** BEGIN Article **
14 KiB
Exercise 1
Random numbers following the Landau distribution
The Landau distribution is a probability density function which can be defined as follows:
f(x) = \int \limits_{0}^{+ \infty} dt \, e^{-t \log(t) -xt} \sin (\pi t)
The GNU Scientific Library (GSL) provides a number of functions for generating
random variates following tens of probability distributions. Thus, the function
for generating numbers from the Landau distribution, namely gsl_ran_landau(),
was used.
For the purpose of visualizing the resulting sample, the data was put into
an histogram and plotted with matplotlib. The result is shown in @fig:landau.
Randomness testing of the generated sample
Kolmogorov-Smirnov test
In order to compare the sample with the Landau distribution, the
Kolmogorov-Smirnov (KS) test was applied. This test can be used to
statistically quantifies the distance between the cumulative distribution
function of the Landau distribution and the one of the sample. The null
hypothesis is that the sample was drawn from the reference distribution.
The KS statistic for a given cumulative distribution function F(x) is:
D_N = \text{sup}_x |F_N(x) - F(x)|
where:
xruns over the sample,F(x)is the Landau cumulative distribution function,F_N(x)is the empirical cumulative distribution function of the sample.
If N numbers were generated, for every point x, F_N(x) is simply given by
the number of points preceding the point (itself included) normalized by N,
once the sample is sorted in ascending order.
F(x) was computed numerically from the Landau distribution with a maximum
relative error of 10^{-6}, using the function gsl_integration_qagiu(),
found in GSL.
Under the null hypothesis, the distribution of D_N is expected to
asymptotically approach a Kolmogorov distribution:
\sqrt{N}D_N \xrightarrow{N \rightarrow + \infty} K
where K is the Kolmogorov variable, with cumulative distribution function
given by [@marsaglia03]:
P(K \leqslant K_0) = 1 - p = \frac{\sqrt{2 \pi}}{K_0}
\sum_{j = 1}^{+ \infty} e^{-(2j - 1)^2 \pi^2 / 8 K_0^2}
Plugging the observed value \sqrt{N}D_N in K_0, the $p$-value can be
computed. At 95% confidence level (which is the probability of confirming the
null hypothesis when correct) the compatibility with the Landau distribution
cannot be disproved if p > α = 0.05.
** END Article **
** BEGIN Extracted records **
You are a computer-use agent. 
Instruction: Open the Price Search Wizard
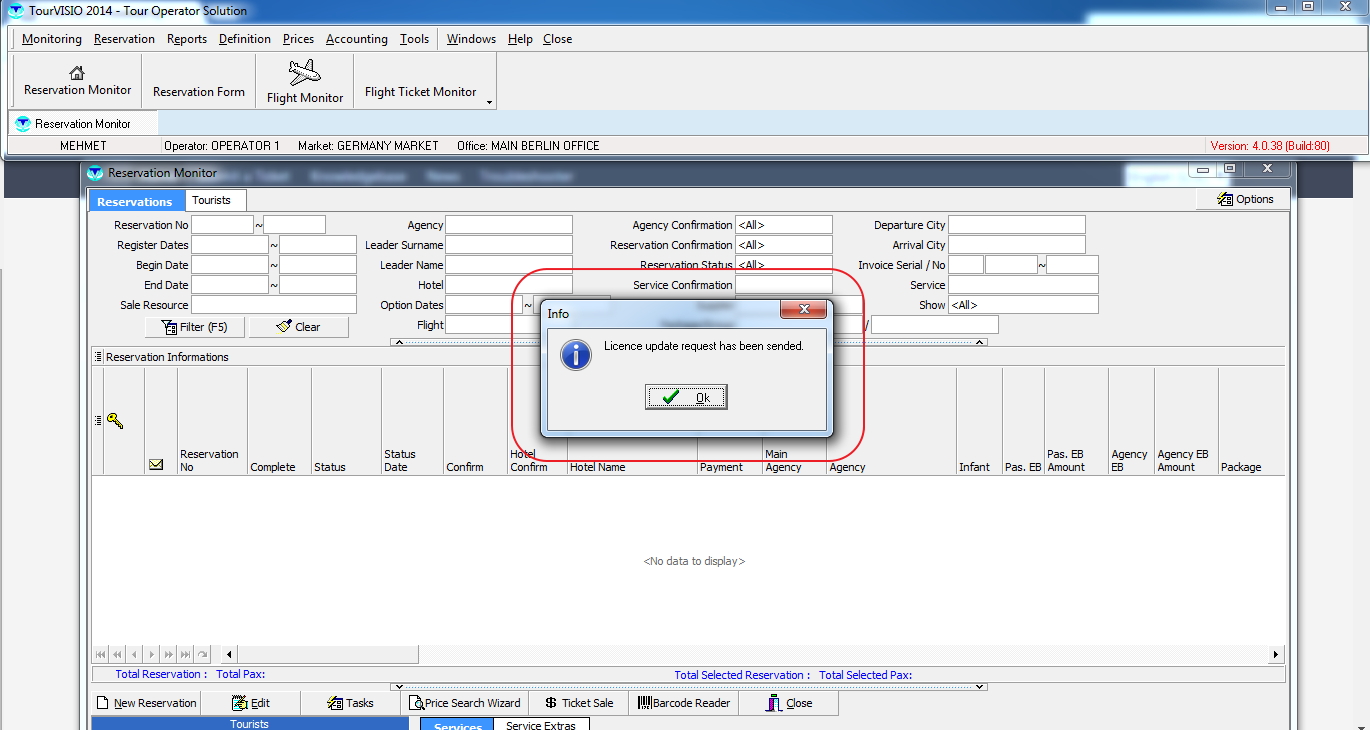464,703
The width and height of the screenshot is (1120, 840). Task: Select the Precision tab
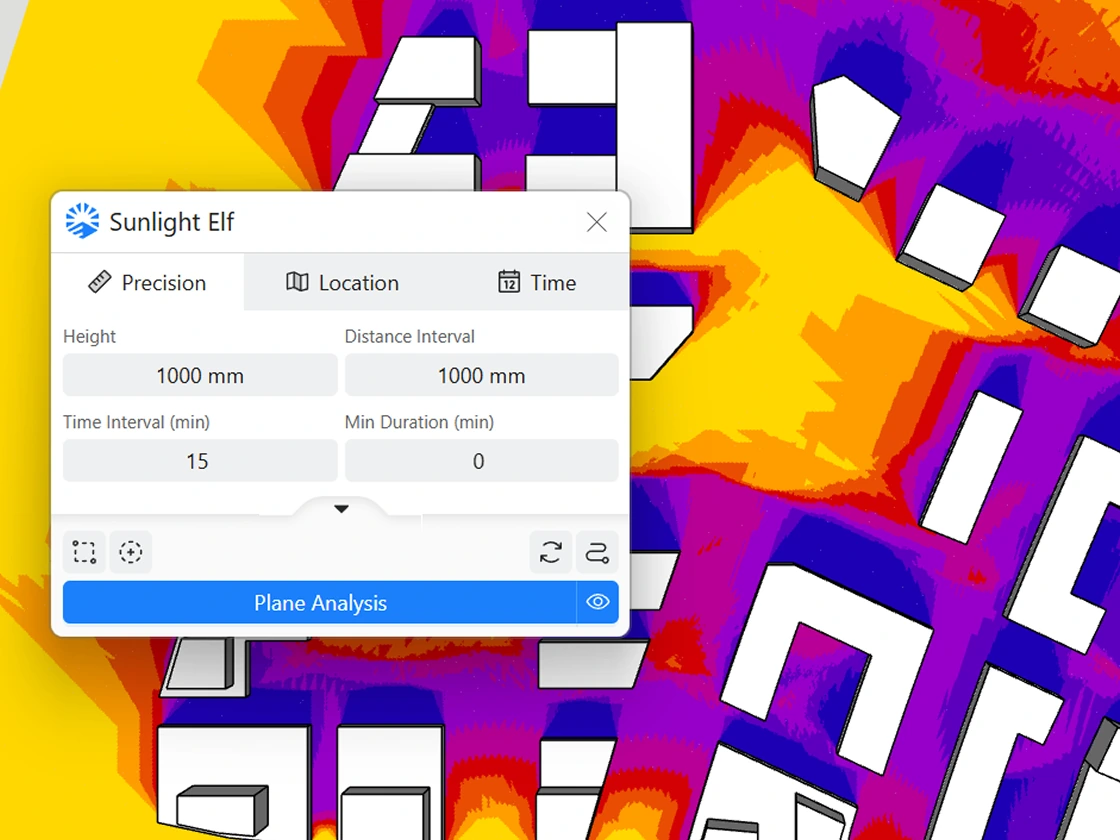147,283
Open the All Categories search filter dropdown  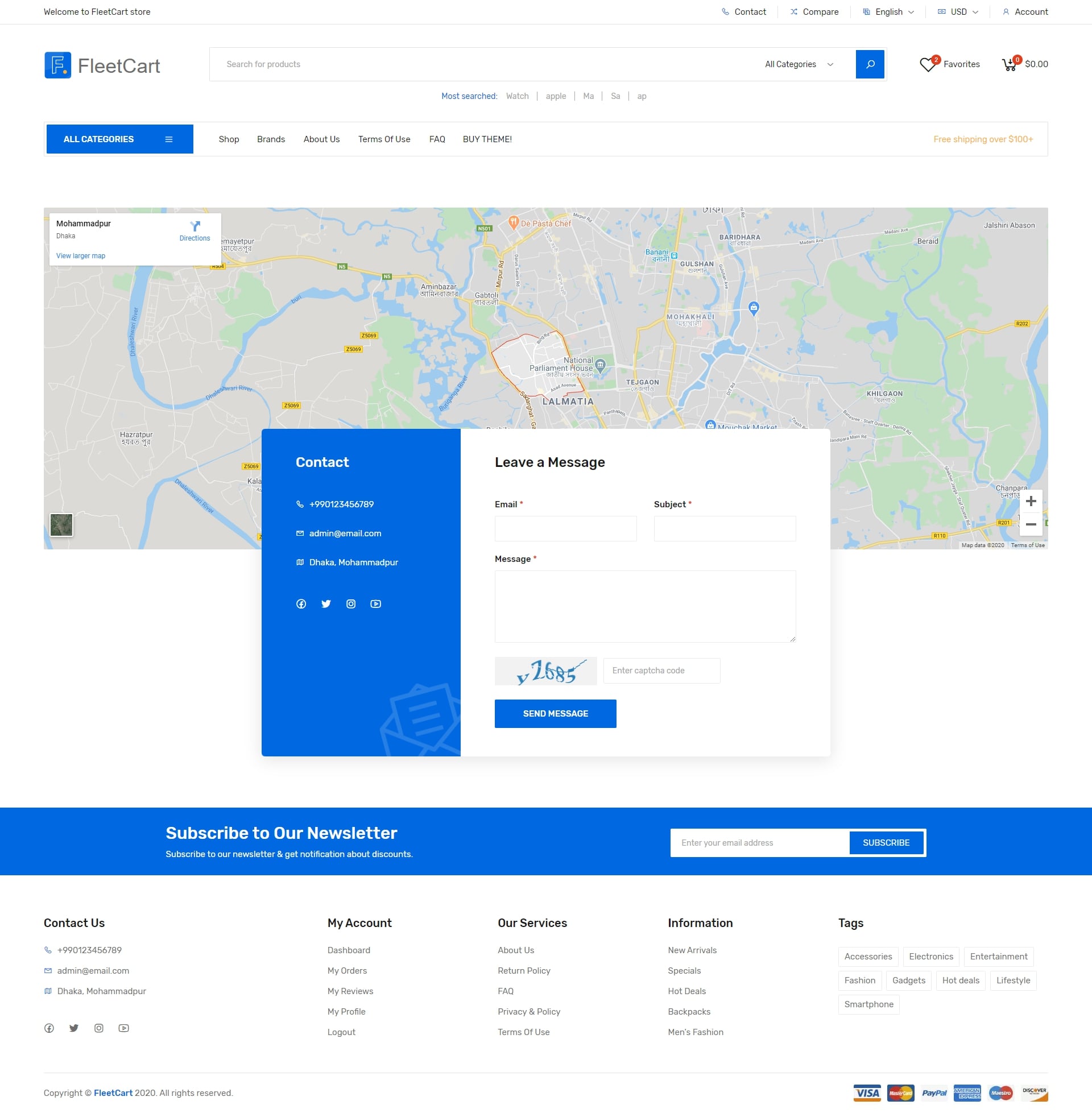799,64
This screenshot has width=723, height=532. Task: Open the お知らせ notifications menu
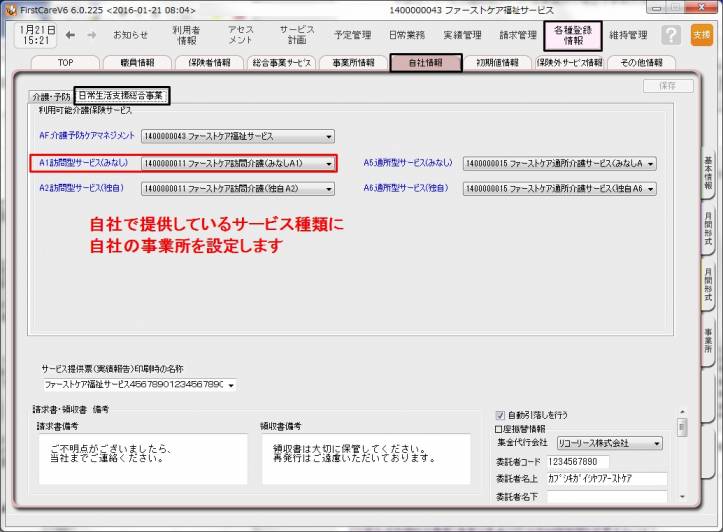coord(130,35)
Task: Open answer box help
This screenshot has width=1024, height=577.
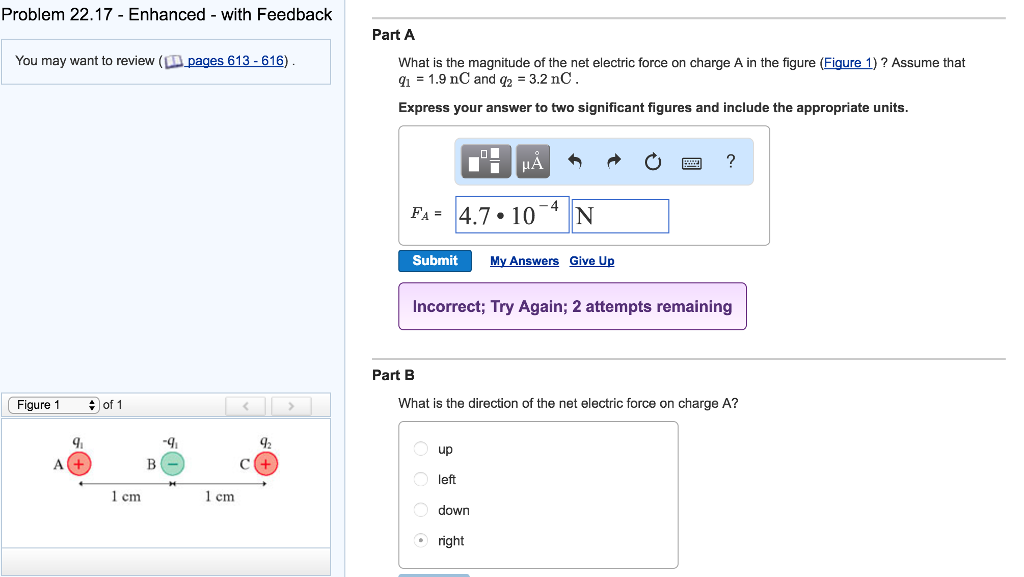Action: click(x=731, y=161)
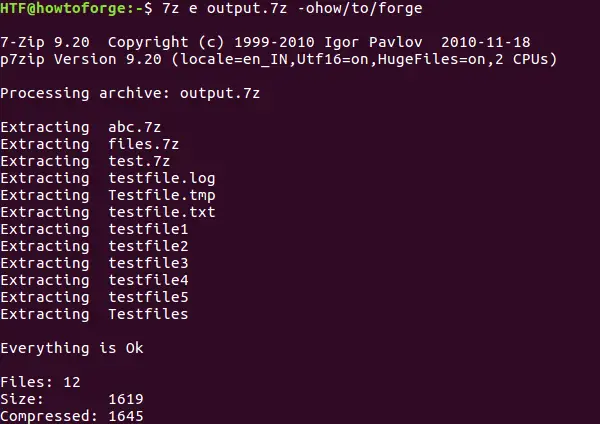This screenshot has height=424, width=600.
Task: Click the Size value 1619
Action: click(126, 399)
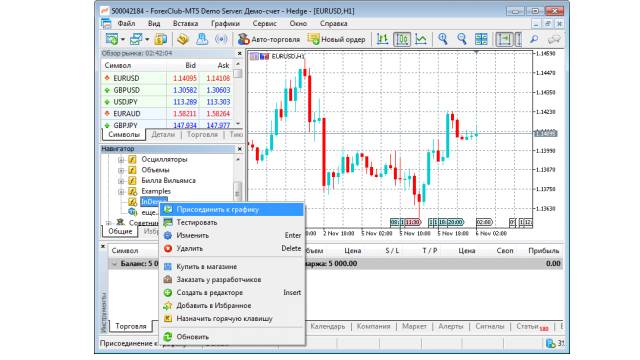Expand the Билла Вильямса indicators node
This screenshot has width=640, height=360.
(x=121, y=181)
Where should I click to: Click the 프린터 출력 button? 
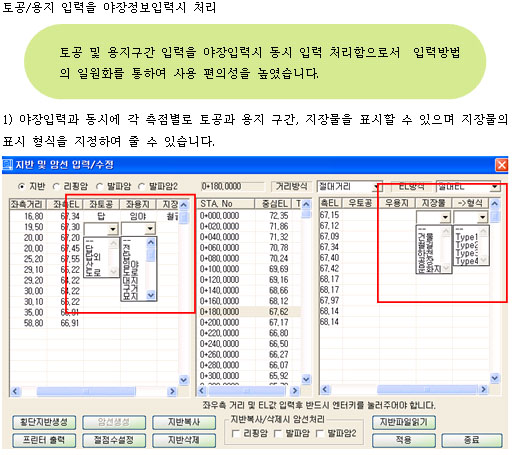44,440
** END Extracted records **
▶ _Work to do_
A) Reproduce word for word the portion of the Landau distribution exercise that opens with the words containing "Randomness testing of" and closes with "function of the sample.".
B) Based on the Landau distribution exercise, say whether each statement is correct (yes or no), and quote the deciding words: (i) The function gsl_integration_qagiu() was used to compute F(x). (ii) The histogram of the sample was plotted with gnuplot. (iii) F(x) was computed with a maximum relative error of 10^{-3}.
C) Pick up the Landau distribution exercise after its final sentence and keep writing.

▶ _Responses_
A)
Randomness testing of the generated sample
Kolmogorov-Smirnov test
In order to compare the sample with the Landau distribution, the
Kolmogorov-Smirnov (KS) test was applied. This test can be used to
statistically quantifies the distance between the cumulative distribution
function of the Landau distribution and the one of the sample. The null
hypothesis is that the sample was drawn from the reference distribution.
The KS statistic for a given cumulative distribution function F(x) is:
D_N = \text{sup}_x |F_N(x) - F(x)|
where:
xruns over the sample,F(x)is the Landau cumulative distribution function,F_N(x)is the empirical cumulative distribution function of the sample.

B)
(i) Yes: "using the function gsl_integration_qagiu(), found in GSL."
(ii) No: "the data was put into an histogram and plotted with matplotlib."
(iii) No: "with a maximum relative error of 10^{-6}"

C)
To approximate the series, the convergence was accelerated using the Levin
$u$-transform with the gsl_sum_levin_utrunc_accel() function. The algorithm
terminates when the difference between two successive extrapolations reaches a
minimum.
For N = 50000, the following results were obtained:
D = 0.004p = 0.38
Hence, the data were reasonably sampled from a Landau distribution.
Note:
Contrary to what one would expect, the \chi^2 test on a histogram is not very
useful in this case. For the test to be significant, the data have to be binned
such that at least several points fall in each bin. However, it can be seen
in @fig:landau that many bins are empty both in the right and left side of the
distribution, so it would be necessary to fit only the region where the points
cluster or use very large bins in the others, making the \chi^2 test
unpractical.
Parameters comparison
When a sample of points is generated in a given range, different tests can be
applied in order to check whether they follow a given distribution or not. The
idea which lies beneath most of them is to measure how far the parameters of
the distribution are from the ones measured in the sample.
The same principle can be used to verify if the generated sample effectively
follows the Landau distribution. Since it turns out to be a very pathological
PDF, very few parameters can be easily checked: mode, median and full width at
half maximum (FWHM).
Mode
The mode of a set of data values is defined as the value that appears most
often, namely: it is the maximum of the PDF. Since there is no closed form for
the mode of the Landau PDF, it was computed numerically by the Brent
algorithm (gsl_min_fminimizer_brent in GSL), applied to -f with a relative
tolerance of 10^{-7}, giving:
\text{expected mode: } m_e = \num{-0.22278298 \pm 0.00000006}
This is a minimization algorithm that begins with a bounded region known to
contain a minimum. The region is described by a lower bound x_\text{min} and
an upper bound x_\text{max}, with an estimate of the location of the minimum
x_e. The value of the function at x_e must be less than the value of the
function at the ends of the interval, in order to guarantee that a minimum is
contained somewhere within the interval:
f(x_\text{min}) > f(x_e) < f(x_\text{max})
On each iteration the function is interpolated by a parabola passing though the
points x_\text{min}, x_e, x_\text{max} and the minimum is computed as the
vertex of the parabola. If this point is found to be inside the interval, it is
taken as a guess for the true minimum; otherwise the method falls back to a g
olden section (using the ratio (3 - \sqrt{5})/2 \approx 0.3819660 proven to be
optimal) of the interval. The value of the function at this new point x' is
calculated. In any case, if the new point is a better estimate of the minimum,
namely if f(x') < f(x_e), then the current estimate of the minimum is updated.
The new point allows the size of the bounded interval to be reduced, by choosing
the most compact set of points which satisfies the constraint $f(a) > f(x') <
f(b)$ between f(x_\text{min}), f(x_\text{min}) and f(x_e). The interval is
reduced until it encloses the true minimum to a desired tolerance.
The error of the result is estimated by the length of the final interval.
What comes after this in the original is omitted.